Git Product home page Git Product logo

run2htt_combine's Introduction

Run2HTT_Combine

Central Repository for Combine Harvester models and running scripts

Setup

This repository is designed to go in as a module, or just straight cloned into an existing CMS Combine Harvester respository. Please see here for instructions on setting up the original respository. Once a Combine Harvester repository has been setup, this repository can be set up with the following steps:

cd $CMSSW_BASE/src/CombineHarvester/
git clone https://github.com/aloeliger/Run2HTT_Combine
cd Run2HTT_Combine/
scram b

In addition many elements of this repository will look in a specific directory called "auxiliaries/shapes/" to find input. These directories must be placed in the src directory of the current CMSSW environment. Create these directories with:

cd $CMSSW_BASE/src/
mkdir auxiliaries
cd auxiliaries/
mkdir shapes

Contents

bin

Contains models for individual years and channels. Each model is it's own seperate combine harvester code, named SMHTT[Year]_[Channel].cpp Each of these models must be built before running, and all should have several common features. Each takes a number of running options:

  • the first is the Output directorty to place the created card in. Non-optional for proper function of the model.
  • -s will disable all shape uncertainties in the model for debugging,
  • -e will disable the use of the embedded distribution and related uncertainties
  • -b will disable the use of CombineHarvester's Bin-By-Bin uncertainties (please note, this option is default in RunCombineFits.py, and has been replaced with autoMCStats)
  • -g will disable STXS split ggH processes and only use an inclusive ggH distribution
  • -q will disable STXS split qqh processes and will only use inclusive qqH processes.
  • -c will run the model in control plot mode, which looks for a different datacard full of control plots
  • -gf will run the model in goodness of fit mode, which looks for our dedicated blinded goodness of fit cards to run on.
  • There is also an option called --Categories which takes any number of options after it, and it will attempt to load these categories from the file. Non-optional for proper function of the model.

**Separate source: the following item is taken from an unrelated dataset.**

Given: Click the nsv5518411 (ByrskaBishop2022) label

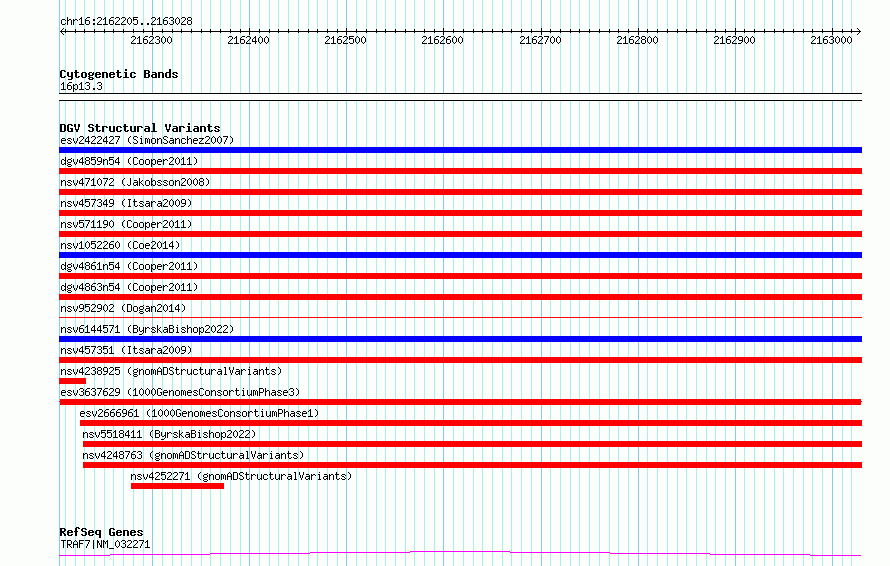Looking at the screenshot, I should coord(169,434).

Each model (nominally) looks for a file named "smh[year][channel(mt,tt,etc.)].root" in the shapes folder to run on.

interface

Contains the definitions of some helper classes and functions:

  • InputParserUtility.h: contains the definition for a simple option parsing utility I found online. Use this to read options for models in /bin/
  • UtilityFunctions.h: contains code for the helper function AddShapeIfNotEmpty(). Combine will throw errors if empty signal processes and shapes are added (which can happen with low stats STXS bins in certain categories) so AddShapeIfNotEmpty() attempts to only add shapes if to processes if it can demonstrate at least one of distributions, up, down, or nominal is not empty.

src

contains some source code used by helper functions.

python

contains modules used by the master fit running script.

  • SplitUncertainty.py: This module contains a class which will mark up the datacard with groups and then calculate the uncertainty of a measurement split into Unc=Statistics+Systematics+Bin-By-Bin errors.

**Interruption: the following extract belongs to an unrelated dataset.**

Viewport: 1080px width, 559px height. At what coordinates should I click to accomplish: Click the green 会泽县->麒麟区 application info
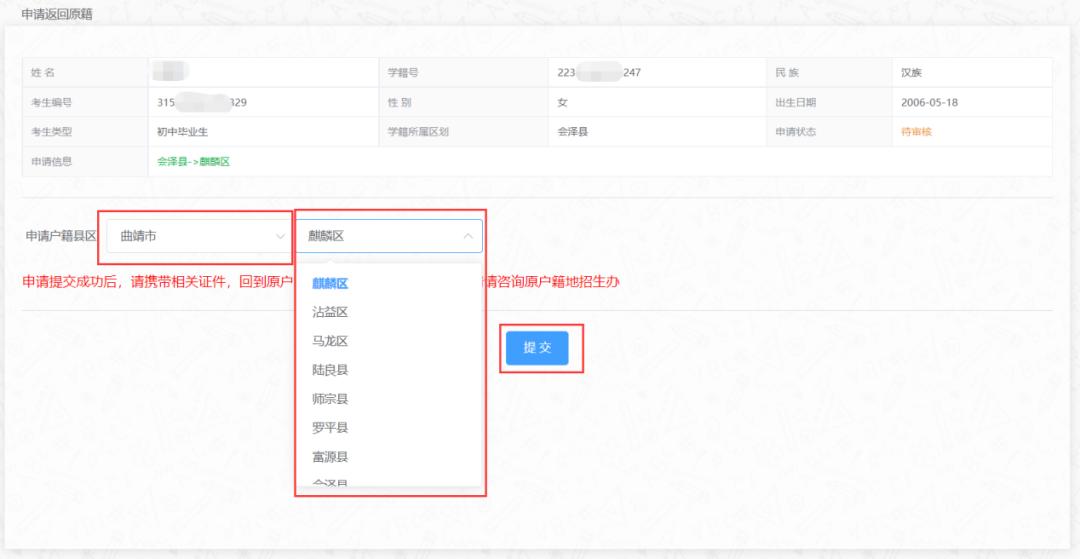pyautogui.click(x=193, y=161)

  • ThreadManager.py: This module contains a class which will create and manage threads for combine fits. Output when using this is created in text files in in the usual output directories.

  • CategoryConfigurations.py: This contains a few dictionaries in {"Category_Name":"Directory_Loaded_From_File"} format to define what categories the script will look to try to load from the files. Please edit this if you are changing how the channels will run.

  • EmbeddedConfiguration.py: This contains year and channel combinations and whether the model will attempt to run using embedded distributions and uncertainties or not. Please modify this if your year and channel has embedded distributions available.

  • Plotting Modules: contains global style modules, and individual code modules used for all the various plotting scripts.

scripts

This directory contains one off scripts used for preparing certain aspects of the data cards before any expected fits are run. As well, it now contains the overall running/main script of the repository RunCombineFits.py and the sorted output script sortingSTXS.py. See their sections for more details.:

(use --help to see options with these)

  • PrepDecorrelatedCard.py: A simple macro using regexes to try and make copies of distributions with year tags attached for use in correllating/decorrellating shapes in combine harvester models. Has a --TrimYears option for removing the years from histograms, instead of adding them if necessary. This script is called automatically by the --DecorrelateForMe option of RunCombineFits.py

  • Smooth.py: A simple shape smoothing tool used for smoothing out bad statistics in shape uncertainties. If it finds more than half the bins of a slice are the same between up and nominal or down and nominal shapes, it smooths out the ncertaintiy over all bins. It takes a large number of arguments to make sure it has all the right bins and slices, please run with --help to see all required options. NO LONGER USED.

  • RunCombineFits.py: This is the 'main' script of the repository and handles creating expected fits. See it's section for more details.

  • RemoveNegativeBins.py: a simple macro for removing any negative bin from a histogram it is called on. This is called automatically by the --DeocrrelateForMe option of RunCombineFits.py

  • muvaluePlotter.py: this is the drawing script for mu value plots created as part of combine output

  • sortingSTXS.py: a script (explain later) for easy text dumping of results.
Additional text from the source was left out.